What we didn't expect
The throughput numbers were the brief. The deadline number wasn't.
When the data finally became readable, one finding stopped the room. In several major case categories, more than a third of open cases were already past their statutory deadline. Not a minor margin. A structural pattern. The cases were being processed. They were just being processed late, often by months, often without anyone in the executive office knowing.
European municipalities carry legal obligations tied to statutory deadlines. Missed deadlines can lead to liability for damages, ombudsman complaints, audit findings, and political consequences. None of that exposure had been visible. The case management system had been recording every breach.
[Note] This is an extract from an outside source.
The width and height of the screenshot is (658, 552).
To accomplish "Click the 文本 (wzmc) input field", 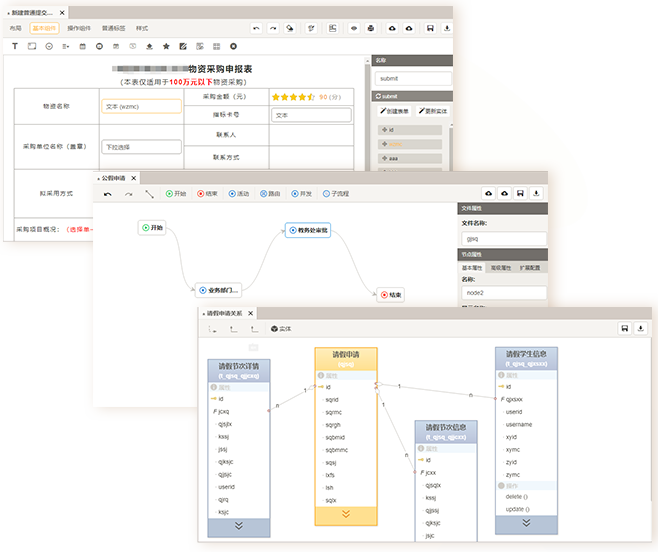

Nobody could see them.
The new dashboards now surface the breaches in red, by category, in real time. The first leadership meeting after they went live spent ninety minutes on the categories that had been hiding the largest backlogs. That meeting changed the city's enforcement priorities for the next quarter.
Most organizations don't have a case management problem. They have a case visibility problem. The compliance risk they think they're managing is hiding inside it.
The data is there. The view is missing. The reform is closer than the system-replacement budget assumes.
A diagnostic you can run this week, without us
If you run a European municipality, here is what you can do this week, without hiring anyone, to find out whether you carry the same exposure.
Step 1. Pick your three highest-volume case categories. Ask your IT team to pull the list. They should be able to do it in an afternoon. If they cannot, if your case management system cannot tell you which categories carry the most volume, that is already your first finding. You are running the city on the assumption that the system knows what it is doing. The system cannot even tell you what it is doing.
Step 2. For each category, demand one number on one page by Friday. The question: of the cases opened in the last 180 days, what percentage are still open past their statutory deadline? A single number per category. No new dashboards required. No new procurement. Just one query, three answers, one page.
Step 3. Whatever the number is, make it your next standing agenda item. Bring it back next quarter. If it has not moved in the right direction, the cure is not a new process or a new system. It is a measurement layer the operations team can act on every Monday. That layer is weeks of focused engineering, not years of system replacement.
The number you receive on Friday will tell you whether your case management system is steering your city, or hiding it from you. Either way, you will be in a better position to lead it on the following Monday.